Скиллара недоуменно моргнула.
– Кто?
Историк покачал головой, стараясь не встречаться с ней взглядом.
– Лучше б мне напиться.
– Это не помогает, – возразила она.
– Знаю.
Они снова замолкли, и молчание это казалось невыносимым.
Мы ведь случайно на них наткнулись. Устроили дурацкое состязание в ресторане. И только-только начали узнавать их получше и ценить – всех вместе и каждого по отдельности.

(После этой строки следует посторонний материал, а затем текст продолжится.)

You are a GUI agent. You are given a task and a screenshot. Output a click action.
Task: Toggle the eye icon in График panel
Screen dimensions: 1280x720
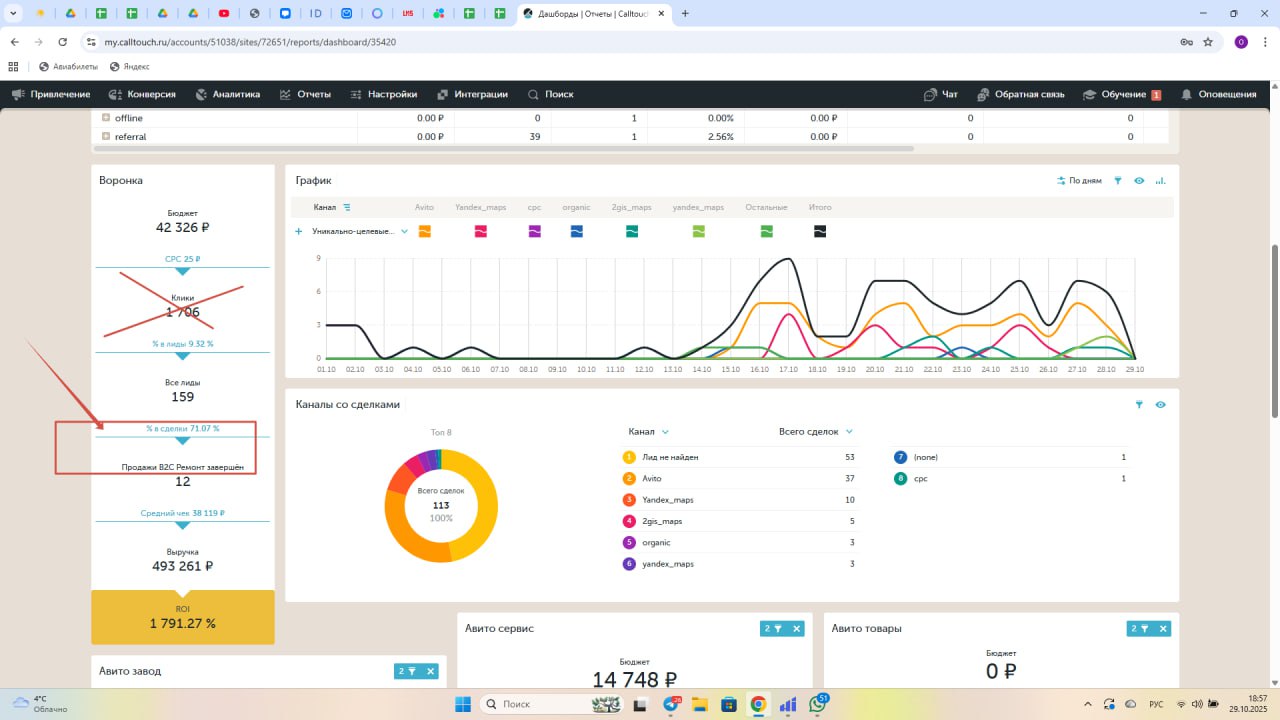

Молоток был целителем. И «мостожогом». В глазах его постоянно пылало что-то вроде самообвинения, в них бушевала вина. Целитель, которого постоянно мучило, что он не все способен исцелить. Список его неудач, которые он считал собственными недостатками. И, однако, он был добр. Мягкий, неожиданно тонкий голос – голос, который им никогда больше не услышать.
Это его оплакивал сейчас Баратол.
Перл был магом. На удивление неуклюжим, с постоянно удивленным взглядом, и это совершенно не соответствовало тому, что ему довелось пережить, поскольку и он был «мостожогом». Готовивший тело к погребению Мураш изрыгал ругательства, словно сержант над телом солдата, по недомыслию позволившего себя убить. Мураш был обижен и разочарован, хотя в его ярко-голубых глазах светилась боль. «Болван! – рычал он. – Худом проклятый бестолковый идиотский болван!» И уже замахнулся, чтобы пнуть тело, но Хватка грубо его отдернула, чуть не свалив с ног, а Мураш скакнул в сторону и с маху врезал носком сапога по дощатой стойке.